**WORK TO DO:**
Summarize the catalogue selections below in two sentences.

**ARTICLE:**

Selections from the October Catalogue


Emotion-Sensitive Switches. It’s fine having the lights come on or go out depending on whether the room is moving. But what if you want the lights to stay on even when you’re just puttering around in place? Or you want the lights to go out because it’s really important to be sneaking up on the cat? Emotion-Sensitive Switches allow for electric control tuned to various moods, including: cheer, frustration, the nagging sensation you left the car trunk open, overwhelmedness, feeling just how much butter is “too much” butter, and the joy of finding a twenty-dollar bill you forgot existed.

Contact Information. If we know anything about the recent system update, it’s that it has made something worse. Not a major thing. Some tiny, little thing you didn’t even realize used to happen until now it doesn’t. Somebody decided to change that. Someone broke that. For a reasonable fee, you can find out who! And how to get in touch with them! And when to show up at their home to get an explanation. (Author’s note: I’ve already ordered this, selecting for me the person who decided that when I paste a URL in Safari’s address bar and hit return, the web browser reloads the previous page and deletes the URL I just posted in. That’s such an innovative way to just screw things up!)

**DATA ENTRIES:**

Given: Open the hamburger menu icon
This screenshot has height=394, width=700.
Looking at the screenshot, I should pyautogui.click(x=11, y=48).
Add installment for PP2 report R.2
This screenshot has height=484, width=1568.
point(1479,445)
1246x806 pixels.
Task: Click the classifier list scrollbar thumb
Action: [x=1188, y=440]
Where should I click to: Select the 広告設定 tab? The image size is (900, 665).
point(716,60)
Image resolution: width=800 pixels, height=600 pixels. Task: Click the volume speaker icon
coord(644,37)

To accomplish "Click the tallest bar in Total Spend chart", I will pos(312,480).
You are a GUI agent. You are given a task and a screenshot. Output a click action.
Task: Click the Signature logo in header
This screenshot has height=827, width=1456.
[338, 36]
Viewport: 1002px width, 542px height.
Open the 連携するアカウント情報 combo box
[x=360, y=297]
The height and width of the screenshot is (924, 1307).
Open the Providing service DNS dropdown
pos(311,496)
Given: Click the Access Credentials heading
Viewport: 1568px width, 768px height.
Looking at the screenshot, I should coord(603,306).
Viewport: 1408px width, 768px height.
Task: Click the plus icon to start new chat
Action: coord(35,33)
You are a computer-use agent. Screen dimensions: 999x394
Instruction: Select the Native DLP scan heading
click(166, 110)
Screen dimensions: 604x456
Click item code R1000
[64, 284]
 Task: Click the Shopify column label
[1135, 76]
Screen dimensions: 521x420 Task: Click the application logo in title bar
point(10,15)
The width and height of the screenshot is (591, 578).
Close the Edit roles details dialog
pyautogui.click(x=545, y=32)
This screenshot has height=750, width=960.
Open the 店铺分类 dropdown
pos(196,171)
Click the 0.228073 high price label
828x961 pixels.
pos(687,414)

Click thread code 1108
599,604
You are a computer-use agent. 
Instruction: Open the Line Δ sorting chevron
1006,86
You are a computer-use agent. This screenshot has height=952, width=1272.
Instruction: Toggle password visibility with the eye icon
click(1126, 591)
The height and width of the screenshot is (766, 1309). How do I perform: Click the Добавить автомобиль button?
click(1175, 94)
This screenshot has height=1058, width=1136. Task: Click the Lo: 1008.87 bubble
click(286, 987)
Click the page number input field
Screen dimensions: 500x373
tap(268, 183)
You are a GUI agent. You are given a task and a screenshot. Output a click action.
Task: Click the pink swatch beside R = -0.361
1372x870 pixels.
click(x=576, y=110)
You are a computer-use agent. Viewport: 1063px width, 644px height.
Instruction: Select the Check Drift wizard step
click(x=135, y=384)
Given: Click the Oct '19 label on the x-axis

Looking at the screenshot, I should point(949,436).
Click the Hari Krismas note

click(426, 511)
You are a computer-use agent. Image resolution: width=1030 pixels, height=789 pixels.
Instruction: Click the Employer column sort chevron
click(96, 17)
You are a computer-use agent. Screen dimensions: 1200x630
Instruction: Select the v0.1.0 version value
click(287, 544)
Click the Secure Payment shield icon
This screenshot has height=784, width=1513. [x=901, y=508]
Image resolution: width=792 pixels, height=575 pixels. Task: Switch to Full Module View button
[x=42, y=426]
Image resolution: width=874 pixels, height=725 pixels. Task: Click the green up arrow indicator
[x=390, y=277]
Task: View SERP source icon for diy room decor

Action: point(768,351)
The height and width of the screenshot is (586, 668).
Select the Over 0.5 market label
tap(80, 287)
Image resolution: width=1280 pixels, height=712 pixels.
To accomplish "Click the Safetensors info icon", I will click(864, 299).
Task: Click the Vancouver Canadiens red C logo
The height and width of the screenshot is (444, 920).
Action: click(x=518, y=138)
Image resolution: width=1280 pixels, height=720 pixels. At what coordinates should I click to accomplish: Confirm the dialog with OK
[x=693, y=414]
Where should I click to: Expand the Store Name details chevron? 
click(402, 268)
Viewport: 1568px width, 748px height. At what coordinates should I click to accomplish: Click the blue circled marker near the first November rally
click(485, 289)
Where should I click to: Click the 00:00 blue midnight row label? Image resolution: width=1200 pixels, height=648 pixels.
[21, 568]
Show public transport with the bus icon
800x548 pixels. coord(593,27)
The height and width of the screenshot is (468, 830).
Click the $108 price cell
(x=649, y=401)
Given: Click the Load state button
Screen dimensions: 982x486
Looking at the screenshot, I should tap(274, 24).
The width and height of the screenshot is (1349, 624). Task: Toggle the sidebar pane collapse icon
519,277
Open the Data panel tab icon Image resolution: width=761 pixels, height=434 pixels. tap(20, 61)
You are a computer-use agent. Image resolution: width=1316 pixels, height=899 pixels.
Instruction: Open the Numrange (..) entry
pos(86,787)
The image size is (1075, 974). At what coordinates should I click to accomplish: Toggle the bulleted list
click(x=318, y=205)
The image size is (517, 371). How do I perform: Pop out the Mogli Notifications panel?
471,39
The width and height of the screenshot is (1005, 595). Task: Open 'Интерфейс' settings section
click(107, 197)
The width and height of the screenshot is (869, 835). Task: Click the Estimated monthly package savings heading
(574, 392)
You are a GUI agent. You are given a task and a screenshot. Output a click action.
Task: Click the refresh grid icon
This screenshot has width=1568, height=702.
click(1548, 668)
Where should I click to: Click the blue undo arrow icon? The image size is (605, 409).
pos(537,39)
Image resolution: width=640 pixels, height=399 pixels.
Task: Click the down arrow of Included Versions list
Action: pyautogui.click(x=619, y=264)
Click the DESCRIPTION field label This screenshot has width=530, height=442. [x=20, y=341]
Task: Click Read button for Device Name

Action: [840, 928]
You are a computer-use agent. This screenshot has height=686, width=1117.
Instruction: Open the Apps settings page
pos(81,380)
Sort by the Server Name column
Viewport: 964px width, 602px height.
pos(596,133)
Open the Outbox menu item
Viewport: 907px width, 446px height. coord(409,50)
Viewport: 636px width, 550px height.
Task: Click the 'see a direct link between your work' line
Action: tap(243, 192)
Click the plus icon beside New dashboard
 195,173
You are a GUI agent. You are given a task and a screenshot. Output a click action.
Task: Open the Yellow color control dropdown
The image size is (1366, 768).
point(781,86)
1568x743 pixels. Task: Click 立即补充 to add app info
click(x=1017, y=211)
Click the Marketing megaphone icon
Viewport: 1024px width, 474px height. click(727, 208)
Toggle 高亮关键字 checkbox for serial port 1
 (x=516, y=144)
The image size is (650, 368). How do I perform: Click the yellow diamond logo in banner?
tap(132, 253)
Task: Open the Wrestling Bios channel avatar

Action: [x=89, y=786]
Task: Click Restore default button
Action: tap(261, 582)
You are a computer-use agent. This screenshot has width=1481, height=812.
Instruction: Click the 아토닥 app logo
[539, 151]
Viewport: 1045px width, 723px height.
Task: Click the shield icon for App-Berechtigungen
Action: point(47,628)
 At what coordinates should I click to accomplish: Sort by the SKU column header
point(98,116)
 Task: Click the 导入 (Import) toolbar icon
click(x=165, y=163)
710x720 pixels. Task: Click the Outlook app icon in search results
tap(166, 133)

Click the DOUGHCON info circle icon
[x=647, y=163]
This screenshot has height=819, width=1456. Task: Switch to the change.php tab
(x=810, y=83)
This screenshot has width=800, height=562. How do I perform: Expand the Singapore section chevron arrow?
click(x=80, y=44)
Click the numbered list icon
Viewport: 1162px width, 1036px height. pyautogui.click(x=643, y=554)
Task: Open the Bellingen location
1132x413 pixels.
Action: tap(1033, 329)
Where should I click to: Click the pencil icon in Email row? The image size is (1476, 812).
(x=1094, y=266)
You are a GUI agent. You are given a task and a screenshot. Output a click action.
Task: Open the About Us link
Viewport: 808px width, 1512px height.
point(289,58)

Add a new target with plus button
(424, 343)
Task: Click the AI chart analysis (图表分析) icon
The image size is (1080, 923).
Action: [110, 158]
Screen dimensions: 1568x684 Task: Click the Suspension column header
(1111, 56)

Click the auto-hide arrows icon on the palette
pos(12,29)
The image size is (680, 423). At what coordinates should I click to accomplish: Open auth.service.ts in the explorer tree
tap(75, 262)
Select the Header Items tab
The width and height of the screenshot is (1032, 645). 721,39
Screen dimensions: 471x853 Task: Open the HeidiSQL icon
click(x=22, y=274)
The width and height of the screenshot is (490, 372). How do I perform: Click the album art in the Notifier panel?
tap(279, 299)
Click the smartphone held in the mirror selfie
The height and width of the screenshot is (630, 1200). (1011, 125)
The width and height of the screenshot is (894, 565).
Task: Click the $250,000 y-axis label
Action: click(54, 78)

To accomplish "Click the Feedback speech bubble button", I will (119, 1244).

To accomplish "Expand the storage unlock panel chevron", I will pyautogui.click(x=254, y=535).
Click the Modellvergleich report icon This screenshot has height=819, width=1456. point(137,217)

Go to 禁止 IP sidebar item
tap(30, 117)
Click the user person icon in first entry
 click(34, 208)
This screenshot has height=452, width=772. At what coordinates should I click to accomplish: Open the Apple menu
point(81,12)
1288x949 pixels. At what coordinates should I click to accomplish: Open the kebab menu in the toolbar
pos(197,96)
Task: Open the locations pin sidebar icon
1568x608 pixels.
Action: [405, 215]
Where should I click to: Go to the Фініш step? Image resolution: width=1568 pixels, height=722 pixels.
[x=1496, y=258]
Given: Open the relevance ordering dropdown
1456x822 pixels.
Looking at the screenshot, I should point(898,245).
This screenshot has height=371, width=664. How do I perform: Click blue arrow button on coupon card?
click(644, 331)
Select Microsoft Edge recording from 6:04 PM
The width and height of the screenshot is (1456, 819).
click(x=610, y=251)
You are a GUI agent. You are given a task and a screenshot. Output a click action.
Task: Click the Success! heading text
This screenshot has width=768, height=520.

**SOLUTION:**
The October catalogue selections include Emotion-Sensitive Switches, which control the lights according to moods such as cheer, frustration, and the joy of finding a forgotten twenty-dollar bill. They also include Contact Information, which, for a reasonable fee, tells you who made some small thing worse in the recent system update, how to reach them, and when to show up at their home; the author has already ordered it to find whoever made Safari reload the previous page and delete a pasted URL.